Count von Count, Sesame Street
There’s no arguing that this guy loves him some numbers. They’re pretty much all he dreams about — aside from maybe human blood, but we don’t like to think about that. In fact, we wouldn’t be surprised if The Count had the ordinal-linguistic personification form of synesthesia, a condition where the brain associates numbers with their own specific personalities. How else could he find basic numbers so exhilarating for 39 years and counting?
Let’s talk Pig-Pen. It’s not that he doesn’t bathe; Pig-Pen loves bathing. We’re just wondering if his childlike affinity for getting dirty might be accompanied by trimethylaminuria, a metabolic disorder where a build up of trimethylamine is released through sweat and other bodily fluids, causing excessive body odor and an enhanced ability to hoedown. That’s right. Work it, Pig-Pen.
Steve, Blues Clues
Diagnosis: Paraphilic Infantilism
Albeit fully capable of receiving mail like an adult, there’s something special about this Steve guy. Paraphilic infantilism, perhaps? Steve never wears diapers (as far as we know), but he definitely likes to engage in toddlers’ activities and has the excitability of a puppy.
We’re not sure how to diagnose Roger Klotz’s reverse Oompa Loompa syndrome, so we’ll just blame that on too many carrots and move on to Skeeter. Lo and behold, Argyria, a condition caused by the ingestion of unfathomable amounts of silver, can actually turn people blue. That being said — remember the name of Skeeter’s superhero alter-ego? You got it. The Silver Skeeter. Case closed.
Froggy, The Little Rascals
This little guy (or this guy) has the croakiest voice of all the He-Man Women Haters. It’s often linked to his affinity for reptiles, but in reality, Froggy probably has dysphonia, a medical condition where the voice is often “hoarse or excessively breathy, harsh, or rough, but some kind of phonation is still possible.” Did you know that his 1994 film voice was dubbed by Elizabeth Daily, the voice of Tommy Pickles? Otherwise known as Dottie from Pee-Wee’s Big Adventure? That chick got around.

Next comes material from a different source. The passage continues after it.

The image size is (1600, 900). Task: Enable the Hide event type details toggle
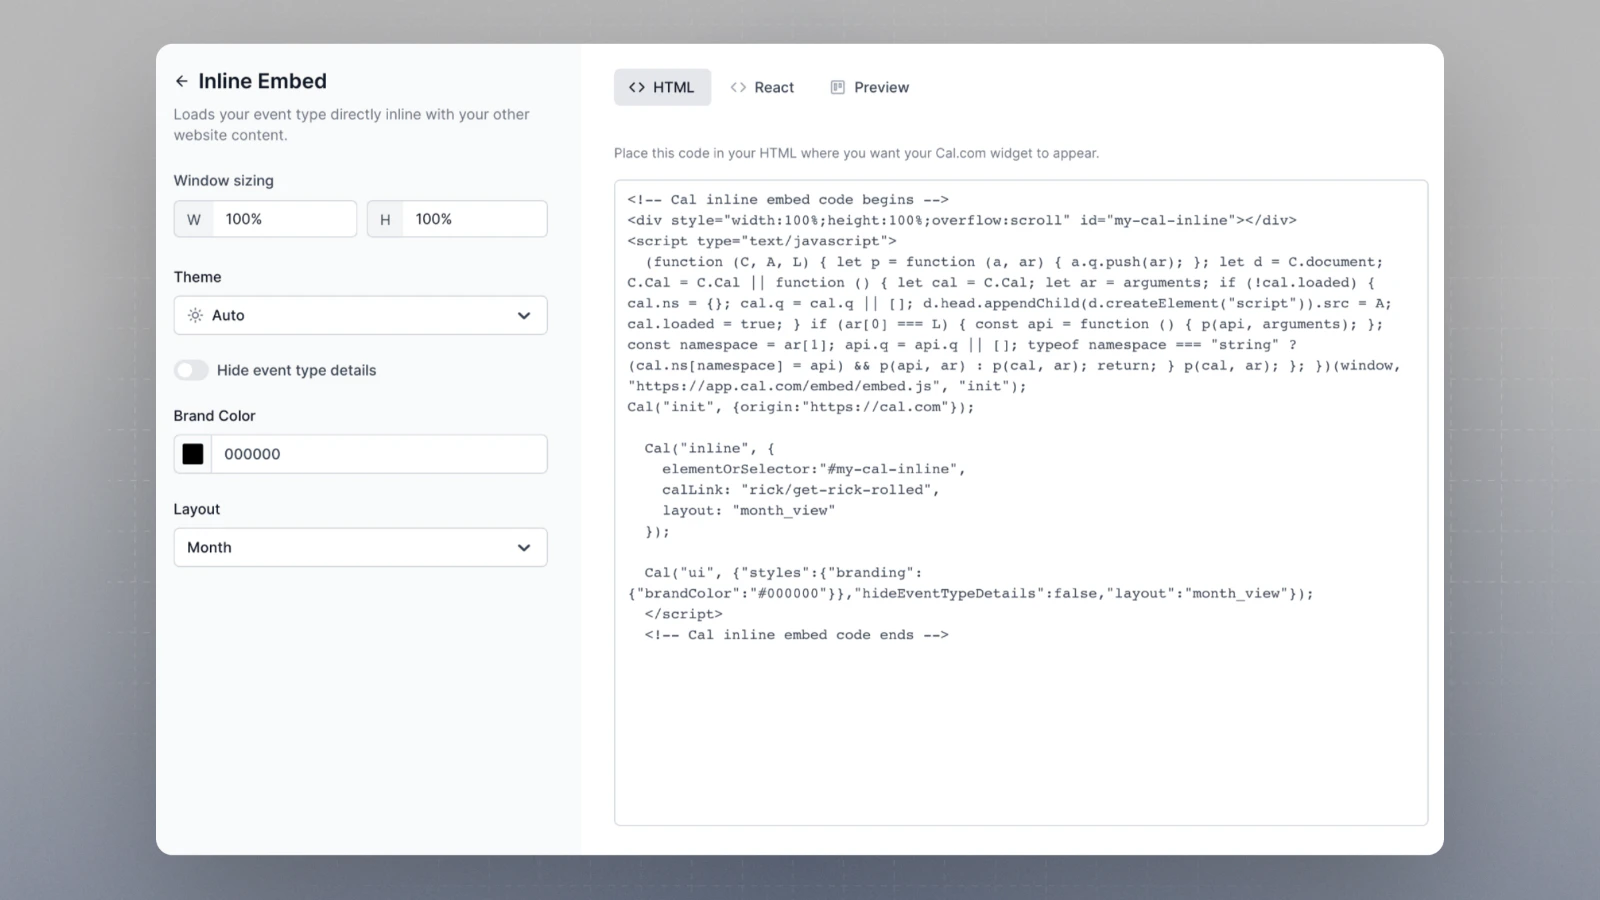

Arnold’s Grandma, Hey Arnold
Diagnosis: Diogenes Syndrome
Diogenes syndrome is characterized by a lack of shame, uncleanliness, and occasional animal hoarding. We didn’t see Arnold’s grandma as much as his grandpa, seeing as she’s usually off being a little loony on her own, but those were certainly three of her main qualities.
Sam Anders, Clarissa Explains It All
Sam Anders, beloved best friend to Clarissa Darling, considered Clarissa’s bedroom window to be the only acceptable entrance into the Darling house. We’re sure that Sam had the purest of intentions at the time, but the ease at which he threw that ladder to our protagonist’s window and uninvitedly climbed on up was indeed curious. Was that the beginning of Sam’s budding kleptolagnia, pleasure gained from breaking and entering? The world may never know, but remember that time he brought a straightjacket over?